Она бросила мыть посуду, присела. Я закурил. Терентий Кузьмич, как всегда, слушал и поглядывал через окно на дорогу. Дверь в сенках была открыта. Плеснул дождик, утих, но потом снова застучали капли по крынкам, опрокинутым на колышки.

– Значит, настал второй год, как война поднялась. Терех мой болит, его мина побила. Я два месяца рою окопы, наши назначили. А Фроньку взяли, чтоб бойцам хлеб пекла, обед варила и в лес носила. Вот тебе перед самым Покровом появляется в село германец. На три перекрестка шел фронт германский, ой, боже. Село широкое, окружили нас, как стали пули огненные сыпать по селу! И по лесу крест-накрест бьют, поливают. Кругом усе поселки повыпололи. Кони по лесу бродят а де зря. А мы в перегородку забились, и нету только Григория и Миши, с коровами у лесе. Ох, хоть бы уж побили, да вместе. Стояли с месяц. Ладно. Германец отступил, а тут приходят наши партизаны, уже зима началась. Под Октябрьскую. Хлеба добывать идут. И усе это велось до самого Крещенья, уже Святки подошли. Партизаны забрались у лес, там строят. Хлопца нашего Григория затянули в отряд. Стал Терех туда ездить. Ну, что ж, привозит наш кладовщик муки мешок: «Знаешь, Понурова, что: пеки партизанам хлеб. И суши сухари». Я хлеб пеку, сухари сушу, и Терех отвозит у лес. А она вот: выявляет, что мы выдавали людей. Я говорю: «Нет, не выдавала, не выдавала я! Я пекла хлеб своим, с окопов меня взяли, а летом обед носила по коноплям». Я могу документы привезти с Трубчевску! Есть же там, Иванович, кто подтвердит, как я нашу разведку встревала?

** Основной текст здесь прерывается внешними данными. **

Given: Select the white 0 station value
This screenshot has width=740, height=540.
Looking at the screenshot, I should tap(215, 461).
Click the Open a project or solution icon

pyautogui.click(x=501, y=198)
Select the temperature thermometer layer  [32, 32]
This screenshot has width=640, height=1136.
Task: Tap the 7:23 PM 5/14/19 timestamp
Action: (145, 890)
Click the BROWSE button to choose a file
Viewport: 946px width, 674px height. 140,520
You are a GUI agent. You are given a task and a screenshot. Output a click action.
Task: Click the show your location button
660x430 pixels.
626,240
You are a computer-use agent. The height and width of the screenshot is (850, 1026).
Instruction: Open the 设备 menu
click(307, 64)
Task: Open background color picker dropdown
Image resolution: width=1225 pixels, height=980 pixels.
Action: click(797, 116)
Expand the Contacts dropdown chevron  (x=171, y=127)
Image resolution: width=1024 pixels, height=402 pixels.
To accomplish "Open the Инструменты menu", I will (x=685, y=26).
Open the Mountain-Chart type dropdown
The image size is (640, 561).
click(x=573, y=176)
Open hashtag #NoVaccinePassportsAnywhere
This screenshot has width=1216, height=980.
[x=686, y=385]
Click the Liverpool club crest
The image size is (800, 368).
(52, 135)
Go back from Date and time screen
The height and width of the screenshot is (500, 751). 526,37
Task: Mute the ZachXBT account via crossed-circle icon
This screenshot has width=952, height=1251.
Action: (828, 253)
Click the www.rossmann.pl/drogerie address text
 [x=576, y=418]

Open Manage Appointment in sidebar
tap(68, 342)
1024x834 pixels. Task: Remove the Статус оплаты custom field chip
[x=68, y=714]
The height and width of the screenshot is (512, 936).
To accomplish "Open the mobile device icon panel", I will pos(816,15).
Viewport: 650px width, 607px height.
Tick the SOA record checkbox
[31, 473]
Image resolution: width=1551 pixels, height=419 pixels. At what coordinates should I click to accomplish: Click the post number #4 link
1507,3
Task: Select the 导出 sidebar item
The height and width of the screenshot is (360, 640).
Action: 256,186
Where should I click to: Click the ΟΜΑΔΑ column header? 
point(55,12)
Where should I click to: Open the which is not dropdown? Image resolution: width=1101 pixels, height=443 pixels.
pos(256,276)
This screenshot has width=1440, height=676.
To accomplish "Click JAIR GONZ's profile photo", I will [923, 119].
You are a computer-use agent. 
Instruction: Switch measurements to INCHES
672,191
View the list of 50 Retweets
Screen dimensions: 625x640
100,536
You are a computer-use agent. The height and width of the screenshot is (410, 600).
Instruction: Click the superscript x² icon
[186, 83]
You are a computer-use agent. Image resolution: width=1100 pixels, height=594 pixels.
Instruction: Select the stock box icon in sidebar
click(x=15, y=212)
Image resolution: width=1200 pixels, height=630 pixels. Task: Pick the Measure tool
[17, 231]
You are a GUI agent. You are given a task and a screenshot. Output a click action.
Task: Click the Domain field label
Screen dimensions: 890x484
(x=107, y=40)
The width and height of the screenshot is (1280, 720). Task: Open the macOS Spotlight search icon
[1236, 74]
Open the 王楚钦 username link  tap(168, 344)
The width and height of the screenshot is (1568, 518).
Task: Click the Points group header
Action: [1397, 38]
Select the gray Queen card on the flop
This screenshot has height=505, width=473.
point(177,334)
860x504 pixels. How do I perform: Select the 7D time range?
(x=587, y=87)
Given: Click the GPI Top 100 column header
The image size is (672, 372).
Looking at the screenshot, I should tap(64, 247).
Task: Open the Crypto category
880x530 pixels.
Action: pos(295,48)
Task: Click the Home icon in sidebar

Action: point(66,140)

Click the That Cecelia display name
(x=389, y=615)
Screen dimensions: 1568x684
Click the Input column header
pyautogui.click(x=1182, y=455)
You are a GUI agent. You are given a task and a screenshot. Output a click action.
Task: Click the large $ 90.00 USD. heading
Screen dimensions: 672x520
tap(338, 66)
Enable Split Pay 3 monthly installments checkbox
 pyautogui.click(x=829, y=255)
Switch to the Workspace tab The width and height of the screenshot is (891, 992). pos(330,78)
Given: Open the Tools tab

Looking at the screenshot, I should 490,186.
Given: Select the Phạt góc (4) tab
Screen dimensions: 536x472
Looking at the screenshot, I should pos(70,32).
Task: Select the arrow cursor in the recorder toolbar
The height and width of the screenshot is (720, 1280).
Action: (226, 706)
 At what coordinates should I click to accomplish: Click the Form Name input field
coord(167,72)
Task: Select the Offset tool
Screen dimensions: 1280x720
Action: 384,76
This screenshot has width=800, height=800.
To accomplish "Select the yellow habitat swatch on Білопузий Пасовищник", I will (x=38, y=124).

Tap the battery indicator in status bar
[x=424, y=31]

– Не надо никаких документов.

– Она мне глотку затыкает. Я докажу. Партизаны пришли ночью: «Понуровы тут живут?» – «Тут». Сами у накидках германских. Хлеба даю им. А самое начальство – разведка. Другой раз приходят. Я их накормлю. А соли у нас… как отняли полицаи соль – нету посолить. Я им становлю несолено: хлеб несоленый, щи несоленые. «Мать, нас не накормишь, сама себя голодной оставишь». – «Да ладно, деточки». Становлю молока. Идут в третий раз: разведка не разведка, несли мины подкладать. Уже зарять стало. Они стукают у окно: «Матка, открой!» Окно на восток. Две молодицы с ними, одна с-под Москвы, другая с Почепа. «Детки мои, что ж вы ели там?» – «Мы заблудились, несем мины подкладывать на большак».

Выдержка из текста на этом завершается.